SELECTED EXTRACT:
★ ★ ★ ★ ★

19 Gram-Schmidt Process, QR-Decomposition, Properties of Q and R

Lecture from 20.11.2024 | Video: Videos ETHZ

This lecture covers the Gram-Schmidt process for orthonormalizing a set of vectors and the concept of the pseudoinverse, a generalization of the matrix inverse for non-square or singular matrices.

Preparations for the Gram-Schmidt Process

Task

Given a subspace $S$ of $R^{m}$ spanned by a basis $a_{1}, \dots, a_{n}$ (i.e., $S = Span (a_{1}, \dots, a_{n})$ ), our goal is to construct an orthonormal basis for $S$ .

The Idea (Two Vectors)

To illustrate the Gram-Schmidt process, consider a subspace spanned by two vectors $a_{1}$ and $a_{2}$ .

Steps:

Normalization: Normalize the first vector $a_{1}$ to obtain: $q_{1} = \frac{a _{1}}{∥ a _{1} ∥} .$
Orthogonalization: Subtract the projection of $a_{2}$ onto $q_{1}$ from $a_{2}$ : $v_{2} = a_{2} - (a_{2}^{T} q_{1}) q_{1} .$ This ensures $v_{2}$ is orthogonal to $q_{1}$ .
- Key observation: $v_{2} \neq = 0$ because $a_{1}$ and $a_{2}$ are linearly independent.
Normalization: Normalize $v_{2}$ to obtain: $q_{2} = \frac{v _{2}}{∥ v _{2} ∥} .$

Claim: $q_{1}$ and $q_{2}$ are orthonormal.

Normalization: By construction, $∥ q_{1} ∥ = 1$ and $∥ q_{2} ∥ = 1$ .

★ ★ ★ ★ ★

Collected data:

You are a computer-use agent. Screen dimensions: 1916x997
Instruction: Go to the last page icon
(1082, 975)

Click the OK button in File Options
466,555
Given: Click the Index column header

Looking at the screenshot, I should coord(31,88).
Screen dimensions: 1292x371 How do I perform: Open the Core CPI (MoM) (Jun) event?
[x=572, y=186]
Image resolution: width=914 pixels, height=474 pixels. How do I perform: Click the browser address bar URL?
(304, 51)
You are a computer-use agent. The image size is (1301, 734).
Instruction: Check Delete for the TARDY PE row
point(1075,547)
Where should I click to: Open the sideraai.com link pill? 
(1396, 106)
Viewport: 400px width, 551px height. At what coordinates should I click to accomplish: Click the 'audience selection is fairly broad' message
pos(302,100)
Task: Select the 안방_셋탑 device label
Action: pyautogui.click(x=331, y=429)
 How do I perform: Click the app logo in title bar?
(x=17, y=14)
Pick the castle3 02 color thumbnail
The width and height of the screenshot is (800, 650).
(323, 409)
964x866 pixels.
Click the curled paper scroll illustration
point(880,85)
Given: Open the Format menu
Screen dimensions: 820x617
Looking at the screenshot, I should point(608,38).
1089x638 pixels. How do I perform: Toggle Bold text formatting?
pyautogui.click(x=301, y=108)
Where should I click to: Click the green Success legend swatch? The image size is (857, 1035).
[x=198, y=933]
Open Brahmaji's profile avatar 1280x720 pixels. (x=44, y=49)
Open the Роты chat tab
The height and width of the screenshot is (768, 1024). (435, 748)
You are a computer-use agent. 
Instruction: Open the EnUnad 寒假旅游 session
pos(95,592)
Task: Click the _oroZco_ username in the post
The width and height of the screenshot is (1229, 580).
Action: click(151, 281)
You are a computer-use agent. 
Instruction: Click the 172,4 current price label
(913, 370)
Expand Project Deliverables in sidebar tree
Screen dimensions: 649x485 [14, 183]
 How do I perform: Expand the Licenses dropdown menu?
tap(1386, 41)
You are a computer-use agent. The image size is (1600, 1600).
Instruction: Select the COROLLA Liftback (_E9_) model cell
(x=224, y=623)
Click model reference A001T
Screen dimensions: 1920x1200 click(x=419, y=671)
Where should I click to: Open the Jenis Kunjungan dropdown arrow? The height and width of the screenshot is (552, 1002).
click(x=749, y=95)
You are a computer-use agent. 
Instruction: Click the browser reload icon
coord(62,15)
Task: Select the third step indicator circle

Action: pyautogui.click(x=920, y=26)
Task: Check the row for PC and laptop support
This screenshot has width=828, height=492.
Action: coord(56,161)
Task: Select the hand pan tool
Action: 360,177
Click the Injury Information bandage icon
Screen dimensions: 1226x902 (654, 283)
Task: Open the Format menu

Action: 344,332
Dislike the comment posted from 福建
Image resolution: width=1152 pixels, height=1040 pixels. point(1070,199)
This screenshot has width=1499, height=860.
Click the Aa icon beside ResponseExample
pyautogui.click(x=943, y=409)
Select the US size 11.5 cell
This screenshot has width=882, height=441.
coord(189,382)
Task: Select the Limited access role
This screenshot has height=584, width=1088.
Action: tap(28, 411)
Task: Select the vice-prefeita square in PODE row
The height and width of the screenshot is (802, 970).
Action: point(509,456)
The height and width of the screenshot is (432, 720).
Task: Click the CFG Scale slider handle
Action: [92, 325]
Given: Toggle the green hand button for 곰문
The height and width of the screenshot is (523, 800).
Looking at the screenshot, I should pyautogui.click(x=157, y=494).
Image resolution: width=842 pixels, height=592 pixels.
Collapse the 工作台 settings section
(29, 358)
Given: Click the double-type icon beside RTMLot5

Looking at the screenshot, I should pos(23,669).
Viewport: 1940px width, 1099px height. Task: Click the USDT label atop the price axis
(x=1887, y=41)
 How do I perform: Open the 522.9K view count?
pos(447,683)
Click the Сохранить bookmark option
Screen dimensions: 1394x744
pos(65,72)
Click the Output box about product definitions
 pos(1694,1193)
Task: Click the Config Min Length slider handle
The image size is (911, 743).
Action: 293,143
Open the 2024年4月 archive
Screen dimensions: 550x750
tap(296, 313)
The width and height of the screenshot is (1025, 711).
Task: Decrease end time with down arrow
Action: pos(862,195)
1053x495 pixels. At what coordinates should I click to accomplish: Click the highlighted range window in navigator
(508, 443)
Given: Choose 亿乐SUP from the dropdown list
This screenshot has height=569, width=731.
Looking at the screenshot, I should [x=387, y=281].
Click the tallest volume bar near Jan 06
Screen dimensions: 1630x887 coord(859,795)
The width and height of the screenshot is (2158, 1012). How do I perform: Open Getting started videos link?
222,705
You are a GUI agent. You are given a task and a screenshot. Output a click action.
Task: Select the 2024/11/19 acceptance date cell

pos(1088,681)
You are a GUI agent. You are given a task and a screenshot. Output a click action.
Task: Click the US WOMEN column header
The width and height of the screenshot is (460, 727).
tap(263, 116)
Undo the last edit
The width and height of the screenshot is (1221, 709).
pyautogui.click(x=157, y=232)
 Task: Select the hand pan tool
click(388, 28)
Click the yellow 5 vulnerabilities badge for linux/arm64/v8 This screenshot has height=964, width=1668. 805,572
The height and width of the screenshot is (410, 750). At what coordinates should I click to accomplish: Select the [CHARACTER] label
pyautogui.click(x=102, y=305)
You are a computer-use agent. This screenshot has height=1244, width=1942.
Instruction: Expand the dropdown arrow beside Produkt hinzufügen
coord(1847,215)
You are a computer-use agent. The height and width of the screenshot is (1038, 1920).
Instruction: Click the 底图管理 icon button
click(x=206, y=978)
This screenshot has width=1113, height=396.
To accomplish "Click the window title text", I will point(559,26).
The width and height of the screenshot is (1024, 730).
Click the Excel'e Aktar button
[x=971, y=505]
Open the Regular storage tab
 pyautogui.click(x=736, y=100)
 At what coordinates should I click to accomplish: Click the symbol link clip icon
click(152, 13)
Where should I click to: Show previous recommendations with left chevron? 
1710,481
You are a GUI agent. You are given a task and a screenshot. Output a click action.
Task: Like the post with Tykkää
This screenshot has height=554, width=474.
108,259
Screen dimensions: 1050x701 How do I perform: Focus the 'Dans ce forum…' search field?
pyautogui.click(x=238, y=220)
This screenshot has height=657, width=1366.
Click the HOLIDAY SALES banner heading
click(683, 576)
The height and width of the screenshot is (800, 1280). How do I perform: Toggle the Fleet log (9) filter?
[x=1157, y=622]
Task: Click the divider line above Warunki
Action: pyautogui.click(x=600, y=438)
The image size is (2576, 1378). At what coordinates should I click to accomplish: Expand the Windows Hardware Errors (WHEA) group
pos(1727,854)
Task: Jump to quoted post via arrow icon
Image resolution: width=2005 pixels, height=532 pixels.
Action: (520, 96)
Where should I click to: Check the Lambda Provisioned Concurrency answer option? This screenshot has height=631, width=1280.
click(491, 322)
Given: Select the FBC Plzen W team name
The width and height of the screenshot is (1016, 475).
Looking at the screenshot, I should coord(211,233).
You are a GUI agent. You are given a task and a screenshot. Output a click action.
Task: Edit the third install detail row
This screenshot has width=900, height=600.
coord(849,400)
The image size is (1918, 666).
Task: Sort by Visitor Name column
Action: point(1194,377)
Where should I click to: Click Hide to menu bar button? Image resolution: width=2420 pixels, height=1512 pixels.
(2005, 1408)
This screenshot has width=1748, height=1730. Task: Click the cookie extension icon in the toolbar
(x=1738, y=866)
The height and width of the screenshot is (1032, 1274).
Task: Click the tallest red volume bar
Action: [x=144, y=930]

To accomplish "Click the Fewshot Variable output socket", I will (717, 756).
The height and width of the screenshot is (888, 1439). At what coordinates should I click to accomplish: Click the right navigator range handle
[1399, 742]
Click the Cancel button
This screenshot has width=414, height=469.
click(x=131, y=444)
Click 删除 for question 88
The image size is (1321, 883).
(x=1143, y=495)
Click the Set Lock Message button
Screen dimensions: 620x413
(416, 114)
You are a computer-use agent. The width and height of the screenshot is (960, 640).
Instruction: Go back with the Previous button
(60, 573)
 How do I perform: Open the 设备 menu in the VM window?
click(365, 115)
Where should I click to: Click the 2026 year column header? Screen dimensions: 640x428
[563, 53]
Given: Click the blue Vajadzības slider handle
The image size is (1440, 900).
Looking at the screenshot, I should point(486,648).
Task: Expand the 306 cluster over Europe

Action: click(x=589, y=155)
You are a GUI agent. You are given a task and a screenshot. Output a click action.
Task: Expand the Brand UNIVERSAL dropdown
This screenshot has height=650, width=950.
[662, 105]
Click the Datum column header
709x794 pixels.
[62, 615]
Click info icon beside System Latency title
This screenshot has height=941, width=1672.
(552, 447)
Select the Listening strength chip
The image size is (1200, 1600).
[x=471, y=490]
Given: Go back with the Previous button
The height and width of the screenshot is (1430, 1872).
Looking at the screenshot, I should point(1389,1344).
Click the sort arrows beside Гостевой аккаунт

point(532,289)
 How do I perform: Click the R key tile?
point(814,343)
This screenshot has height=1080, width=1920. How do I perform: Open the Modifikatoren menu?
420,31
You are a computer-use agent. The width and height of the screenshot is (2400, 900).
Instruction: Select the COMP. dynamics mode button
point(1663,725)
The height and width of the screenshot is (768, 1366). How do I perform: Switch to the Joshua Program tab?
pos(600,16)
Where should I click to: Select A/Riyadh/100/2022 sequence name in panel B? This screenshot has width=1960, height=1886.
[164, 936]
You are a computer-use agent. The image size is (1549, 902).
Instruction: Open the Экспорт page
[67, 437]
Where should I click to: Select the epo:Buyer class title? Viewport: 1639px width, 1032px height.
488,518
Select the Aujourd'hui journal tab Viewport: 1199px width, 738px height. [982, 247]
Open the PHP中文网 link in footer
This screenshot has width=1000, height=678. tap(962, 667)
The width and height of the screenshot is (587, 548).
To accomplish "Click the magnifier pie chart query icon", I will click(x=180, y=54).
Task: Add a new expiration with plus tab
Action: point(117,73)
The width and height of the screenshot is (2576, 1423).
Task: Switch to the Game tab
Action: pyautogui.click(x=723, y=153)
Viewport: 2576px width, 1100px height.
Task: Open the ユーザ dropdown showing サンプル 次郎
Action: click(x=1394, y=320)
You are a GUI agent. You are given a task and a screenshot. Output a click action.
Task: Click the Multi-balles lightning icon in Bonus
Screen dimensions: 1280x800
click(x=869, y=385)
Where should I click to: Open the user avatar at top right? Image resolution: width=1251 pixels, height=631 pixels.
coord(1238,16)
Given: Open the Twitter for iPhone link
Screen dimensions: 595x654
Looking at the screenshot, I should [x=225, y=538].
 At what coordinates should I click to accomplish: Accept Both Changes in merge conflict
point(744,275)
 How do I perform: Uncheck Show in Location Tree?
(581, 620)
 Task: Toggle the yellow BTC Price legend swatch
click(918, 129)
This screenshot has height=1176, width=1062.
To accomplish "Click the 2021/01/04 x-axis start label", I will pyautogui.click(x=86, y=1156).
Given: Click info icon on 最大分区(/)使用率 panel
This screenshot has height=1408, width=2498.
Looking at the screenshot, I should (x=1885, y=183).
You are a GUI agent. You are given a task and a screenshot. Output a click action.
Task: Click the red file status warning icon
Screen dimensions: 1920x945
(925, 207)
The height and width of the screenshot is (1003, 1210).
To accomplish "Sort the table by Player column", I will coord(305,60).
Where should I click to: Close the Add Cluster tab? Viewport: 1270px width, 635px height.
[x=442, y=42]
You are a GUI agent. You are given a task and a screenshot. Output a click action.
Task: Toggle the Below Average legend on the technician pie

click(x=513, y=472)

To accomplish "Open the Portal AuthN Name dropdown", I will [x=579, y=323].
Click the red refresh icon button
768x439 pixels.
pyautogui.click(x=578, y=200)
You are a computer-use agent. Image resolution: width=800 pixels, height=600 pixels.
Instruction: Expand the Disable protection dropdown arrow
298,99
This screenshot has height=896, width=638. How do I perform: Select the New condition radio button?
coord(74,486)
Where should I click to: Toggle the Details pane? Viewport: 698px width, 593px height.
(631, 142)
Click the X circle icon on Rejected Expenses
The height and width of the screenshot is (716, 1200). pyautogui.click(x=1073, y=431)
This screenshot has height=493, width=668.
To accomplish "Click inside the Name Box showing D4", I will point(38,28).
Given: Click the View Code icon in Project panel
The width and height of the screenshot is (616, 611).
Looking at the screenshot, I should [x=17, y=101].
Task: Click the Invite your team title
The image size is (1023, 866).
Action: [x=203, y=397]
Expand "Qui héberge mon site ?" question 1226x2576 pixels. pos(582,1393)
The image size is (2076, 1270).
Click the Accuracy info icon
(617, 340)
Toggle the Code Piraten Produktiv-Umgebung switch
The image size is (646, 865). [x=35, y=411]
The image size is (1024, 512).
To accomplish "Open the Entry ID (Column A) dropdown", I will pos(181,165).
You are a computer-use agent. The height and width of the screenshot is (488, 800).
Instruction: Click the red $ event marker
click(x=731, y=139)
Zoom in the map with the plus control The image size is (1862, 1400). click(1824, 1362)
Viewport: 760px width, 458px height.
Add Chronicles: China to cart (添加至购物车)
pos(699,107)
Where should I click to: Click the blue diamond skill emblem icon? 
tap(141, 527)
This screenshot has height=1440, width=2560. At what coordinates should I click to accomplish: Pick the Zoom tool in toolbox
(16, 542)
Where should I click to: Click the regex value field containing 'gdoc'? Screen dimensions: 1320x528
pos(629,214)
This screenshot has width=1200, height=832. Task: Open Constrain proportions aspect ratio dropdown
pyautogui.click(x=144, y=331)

★ ★ ★ ★ ★

DIRECTIVES:
1. How do the lecture notes on the Gram-Schmidt process describe the pseudoinverse?
2. Copy out the section of the lecture notes on the Gram-Schmidt process starting at "Lecture from 20.11.2024" and ending at "or singular matrices.".

SOLUTIONS IN ORDER:
1. As a generalization of the matrix inverse for non-square or singular matrices.

2.
Lecture from 20.11.2024 | Video: Videos ETHZ

This lecture covers the Gram-Schmidt process for orthonormalizing a set of vectors and the concept of the pseudoinverse, a generalization of the matrix inverse for non-square or singular matrices.